Some of the targets I take on are involved in subterranean dealings, and the coincidence factor is especially high. I’ve followed subjects who turned out to be under simultaneous police surveillance: one of the reasons that my countersurveillance skills have to be as dead subtle as they are. Mistresses are a frequent theme, and sometimes even second families. One subject I was preparing to take out as I followed him down the subway platform surprised the hell out of me by throwing himself in front of the train, saving me the trouble. The client was delighted, and mystified at how I was able to get it to look like a suicide on a crowded train platform.

It felt like Benny knew something, though, and that feeling made it hard to put this little coincidence aside. If I had some way of confirming that he’d broken one of my three rules by putting a B-team on Kawamura, I’d find him and he would pay the price. But there was no obvious way to acquire that confirmation. I’d have to put this one aside, maybe mentally label it “pending” to make myself feel better.

The money appeared the next day, as Benny had promised, and the next nine days were quiet.

On the tenth day, I got a call from Harry. He told me it was my friend Koichiro, he was going to be at
Galerie Coupe Chou in Shinjuku on Tuesday at eight with some friends, I should come by if I had time. I told him that sounded great and would try to make it. I knew to count back five listings in the restaurants section of the Tokyo City Source yellow pages, making our meeting place Las Chicas, and to subtract five days from the date and five hours from the time.

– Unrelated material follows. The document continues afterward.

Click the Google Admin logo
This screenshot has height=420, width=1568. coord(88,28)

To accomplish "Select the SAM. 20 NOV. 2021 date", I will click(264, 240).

I like Las Chicas for meetings because almost everyone approaches it from Aoyama-dori, making the people coming from the other direction the ones to watch, and because people have to show themselves coming across a little patio before reaching the entrance. The place is surrounded by twisting alleys that snake off in a dozen different directions, offering no choke points where someone could set up and wait. I know those alleys well, as I make it my business to know the layout of any area where I spend a lot of time. I was confident that anyone unwanted would have a hard time getting close to me there.

The food and the ambience are good, too. Both the menu and the people represent a fusion of East and West: Indian
jeera
rice and Belgian chocolate, a raven-haired beauty of high-cheeked Mongolian ancestry next to a blonde straight out of the fjords, a polyglot of languages and accents. Somehow Las Chicas manages to be eternally hip and entirely comfortable with itself, both at the same time.

I got to the restaurant two hours early and waited, sipping one of the chai lattes for which the restaurant is justifiably celebrated. You never want to be the last one to arrive at a meeting. It’s impolite. And it decreases your chances of being the one to leave.

At a little before three I spotted Harry coming up the street. He didn’t see me until he was inside.

“Always sitting with your back to the wall,” he said, walking over.

“I like the view,” I answered, deadpan. Most people pay zero attention to these things, but I’d taught him that it’s something to be aware of when you walk into a place. The people with their backs to the door are the civilians; the ones in the strategic seats could be people with some street sense or some training, people who might deserve a little more attention.

I had met Harry about five years earlier in Roppongi, where he’d found himself in a jam with a few drunken off-duty American Marines in a bar where I happened to be killing time before an appointment. Harry can come off as a bit of an oddball: sometimes his clothes are so ill fitting you might wonder if he stole them from a random clothesline, and he has a habit of staring unselfconsciously at anything that interests him. It was the staring that drew the attention of the jarheads, one of whom loudly threatened to stick those thick glasses up Harry’s Jap ass if he didn’t find somewhere else to look. Harry had immediately complied, but this apparent sign of weakness served only to encourage the Marines. When they followed Harry out, and I realized he hadn’t even noticed what was going to happen, I left too. I have a problem with bullies—a legacy from my childhood.

Anyway, the jarheads got to mess with me instead of with Harry, and it didn’t turn out the way they had planned. Harry was grateful.